Coup d’Etat en Guinée : la condamnation de la communauté internationale

Les institutions africaines et internationales s’insurgent contre le coup d’État orchestré par le commandant du Groupe des forces spéciales ( GPS) Mamady Doumbouya, en Guinée Conakry, dimanche 5 septembre 2021.

Contrairement à ce qui est véhiculé avec insistance dans les médias, le  putsch en Guinée-conakry n’est pas positivement apprécié par tous, surtout hors du pays.  Antonio Guterres, secrétaire général de l’Organisation des nations unies (ONU) par exemple, a fermement condamné toute prise de pouvoir par la force. Il appelle à la libération immédiate du président déchu, Alpha Condé.

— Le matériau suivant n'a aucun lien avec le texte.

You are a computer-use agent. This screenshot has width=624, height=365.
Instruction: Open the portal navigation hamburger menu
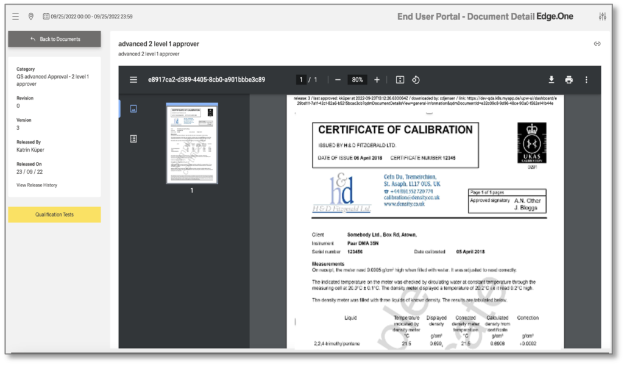[15, 16]
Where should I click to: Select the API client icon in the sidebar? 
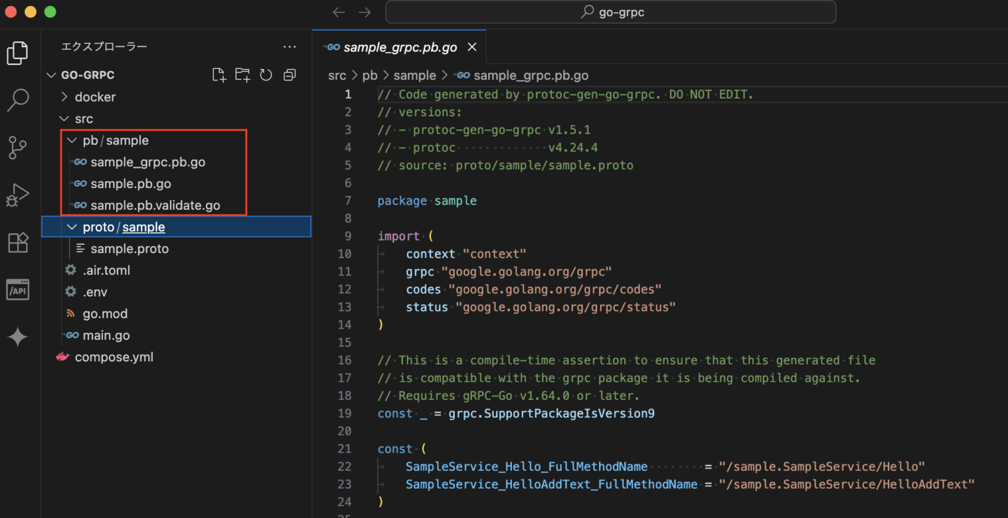coord(18,289)
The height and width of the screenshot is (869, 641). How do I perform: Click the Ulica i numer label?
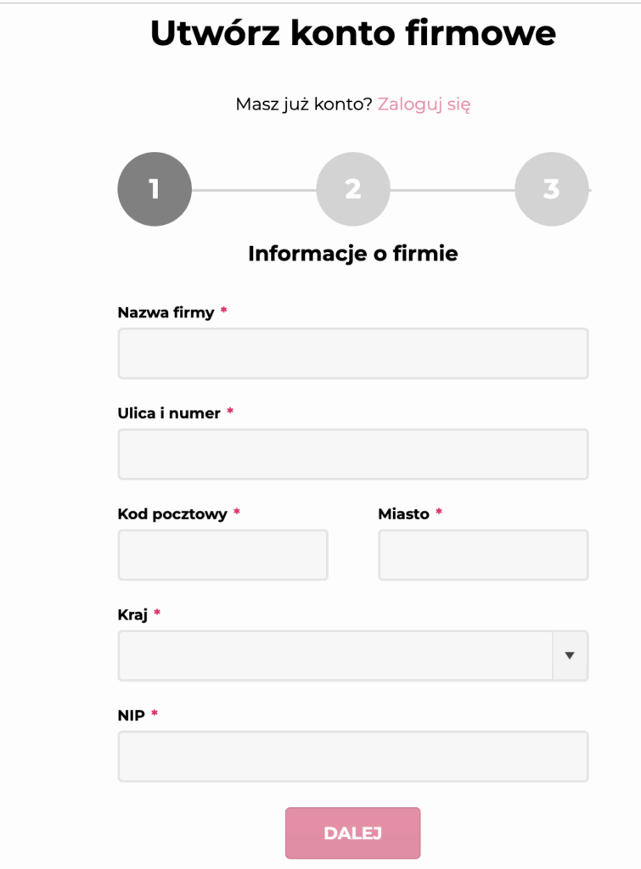(169, 413)
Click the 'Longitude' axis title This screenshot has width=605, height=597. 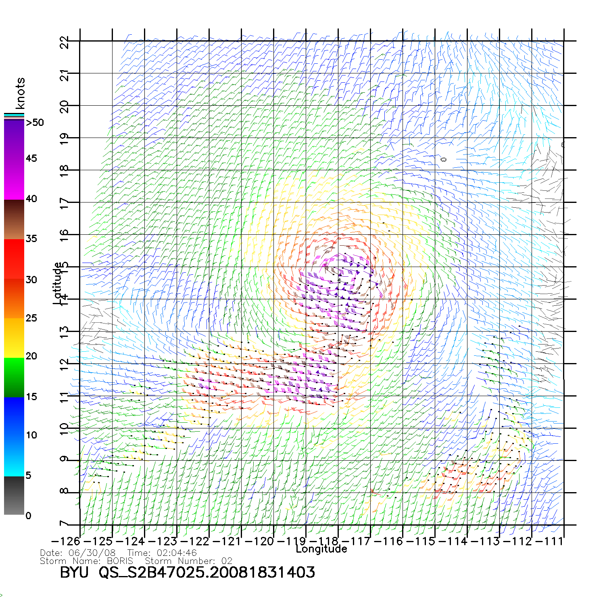click(321, 549)
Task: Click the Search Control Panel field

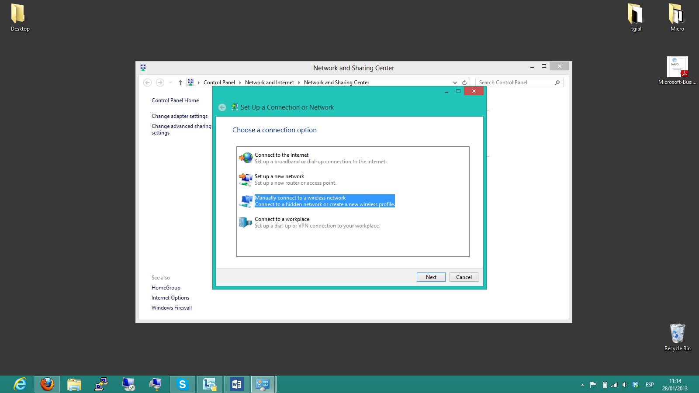Action: 515,83
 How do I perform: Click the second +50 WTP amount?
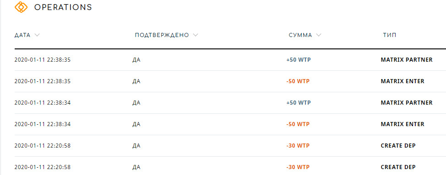(x=299, y=103)
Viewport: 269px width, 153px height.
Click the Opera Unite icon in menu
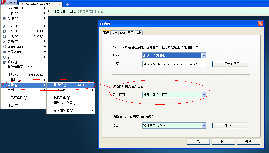click(x=4, y=47)
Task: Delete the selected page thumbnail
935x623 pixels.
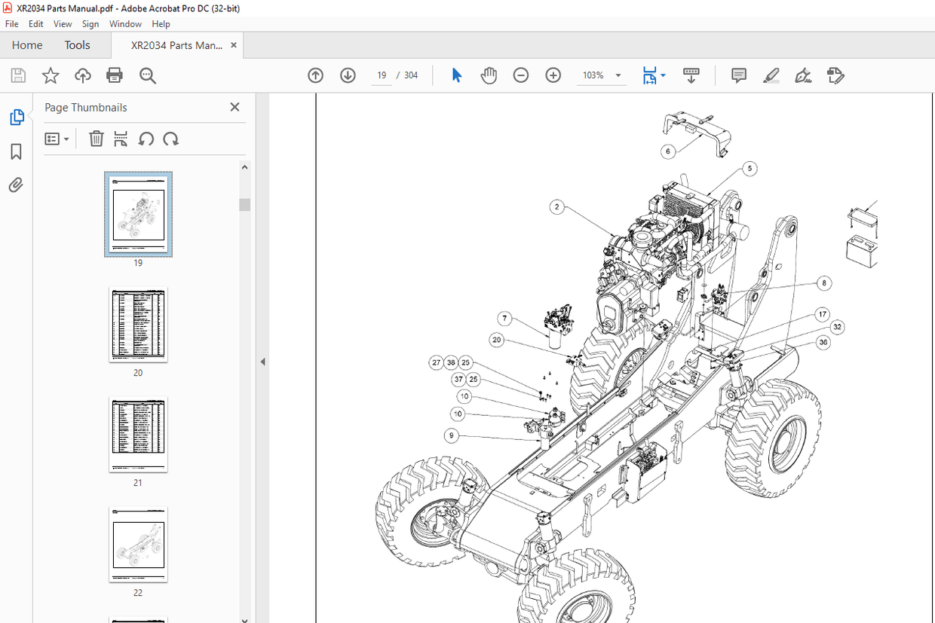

Pareil pour les responsables de l’Union africaine. Félix Tshisekedi , président en exercice de l’Union Africaine (UA) et Moussa Faki Mahamat , président de la commission de l’UA, « condamnent toute prise de pouvoir par la force et demandent la libération immédiate de l’homme de 83 ans ». Tous 2 ont aussi appelé à une réunion d’urgence de l’organisation.

L’ordre par tous les moyens

La Communauté économique des Etats de l’Afrique de l’ouest (Cedeao) est même allée jusqu’à menacer de sanction ce pays de Moussa Dadis Camara. Elle demande le « retour à l’ordre constitutionnel ».  Un vœu soutenu ouvertement par  le Liberia et la Gambie qui lancent un appel sous forme de plaidoyer pour la libération du présidant Alpha Condé et à la préservation de la paix dans la sous-région.

Le Ghanéen Nana Akufo Ado président en exercice de la communauté économique des États d’Afrique de l’Ouest ( Cedeao), de son côté « exige le respect de l’intégrité physique » du chef de l’État. A cet effet, une réunion spéciale et virtuelle est tenu mercredi 8 août 2021,  sur la question du maintien de la Guinée au sein des institutions de la Cedeao.

La réaction des pays occidentaux

Le ministère français des affaires étrangères, s’est lui également prononcé sur cette actualité, par le biais d’un communiqué. Le Quai d’Orsay appelle ainsi à la libération sans condition du président Alpha Condé.

Dans le même sillage, aux  États-Unis, on condamne l’action du colonel par son groupe de soldats. « Les États-Unis condamnent les événements qui se sont déroulés à Conakry  », était-il indiqué sur le communiqué. « Ces actes pourraient limiter les capacités des États-Unis unies et des autres partenaires internationaux de la Guinée  à soutenir le pays alors qu’il se trouve sur la voie de l’unité nationale et cherche à offrir un avenir meilleur au peuple Guinéen » , précise le 47 ème vice et 46 ème président des États-Unis Joe Biden.